A game blog for grown ups (sorta).

Thursday, March 17, 2011

Facebook Games: Bright new Direction or Evil Abyss?

There has been a lot of talk recently by both developers and consumers about Facebook games an their viability as a new direction for legitimate PC gaming. Many long time developers have been gravitating towards Facebook games in order to expand revenue and their audience. We all know about the millions of players and dollars Zygna has with their "ville" games, and all of the moms who are now being called the new "hardcore" gamers.

The question I have been struggling with is "Is this really a bad thing?" My jury is still out on that because I really don't think anyone has really tapped in on what would make a good Facebook game.

I recently started playing 5 Facebook games to really give them a shot; Oregon Trail, Cityville, Evil Genius, Pawn Stars, and Dragon Age Legends.

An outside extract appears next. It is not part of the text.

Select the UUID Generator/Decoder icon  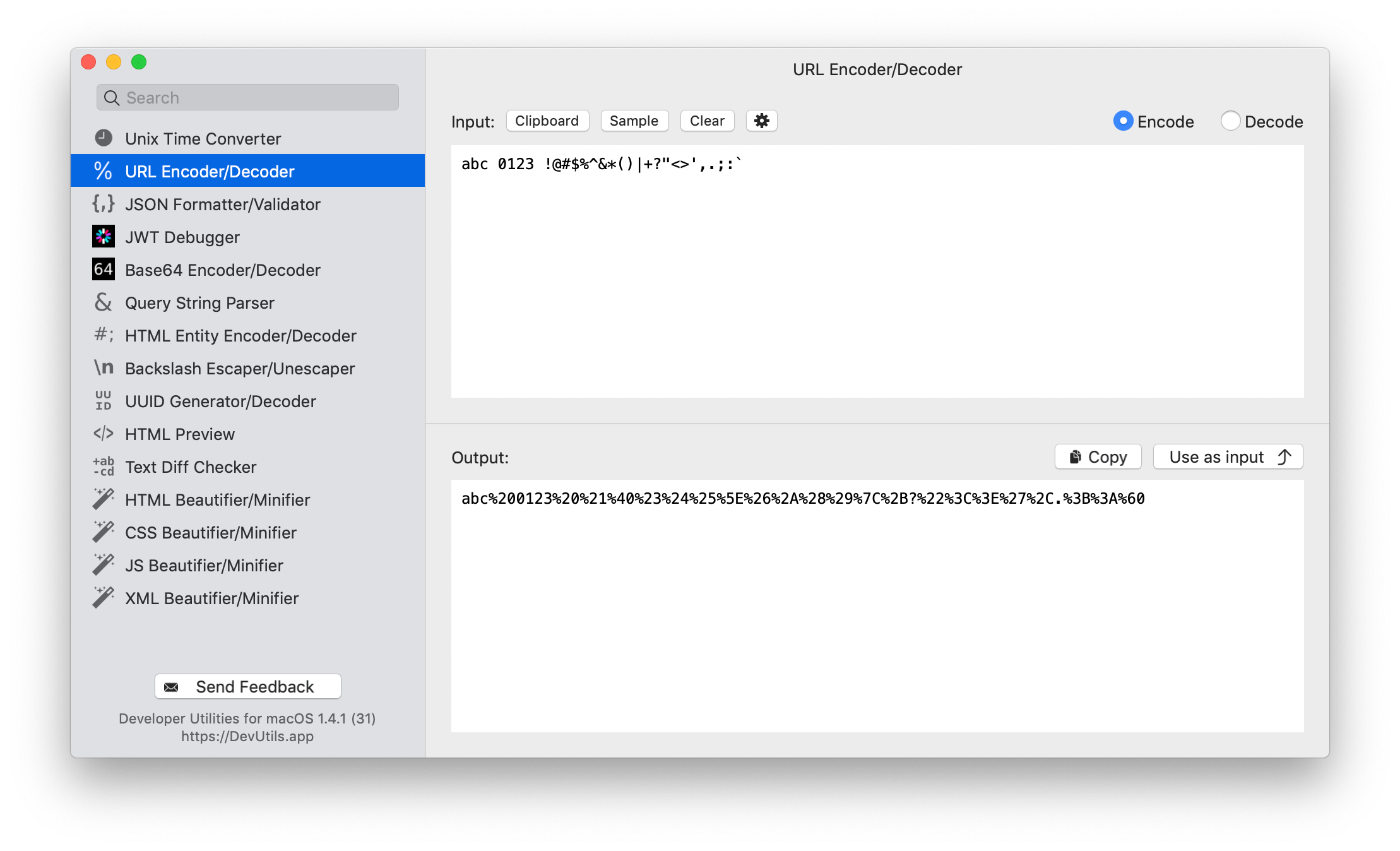click(104, 400)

I have, in the past, also played Mafia Wars (like many, many people). Mafia Wars I really grew to loathe because every single game play mechanic was designed with a skinner box mentality even more than say World of Warcraft, but I really wanted to see inventiveness, creativity, and really the extents developers could really push the freemium model (also they are mostly free).

The real common theme in every single game is waiting. You need to wait for energy to recharge, or crops to grow, or stamina to refill before you can continue. This can take hours through days. Want to skip it? Spend some in game currency that costs real life cash. You can spend as much as $99.99 in most of these games simply for the ability to play them unhampered for a little while (GASP! That would buy you both Fallout 3 and New Vegas on Steam and a heck of a lot more quality game play hours)!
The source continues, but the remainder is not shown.